- Task statement
An exact transcript of all the records is required, with nothing left out.
[Opening Source records section]
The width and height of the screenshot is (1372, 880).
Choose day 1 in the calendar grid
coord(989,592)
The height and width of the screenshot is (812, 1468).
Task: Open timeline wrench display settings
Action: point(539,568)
[Closing Source records section]
- Final answer
The width and height of the screenshot is (1372, 880).
Choose day 1 in the calendar grid
coord(989,592)
The height and width of the screenshot is (812, 1468).
Task: Open timeline wrench display settings
Action: point(539,568)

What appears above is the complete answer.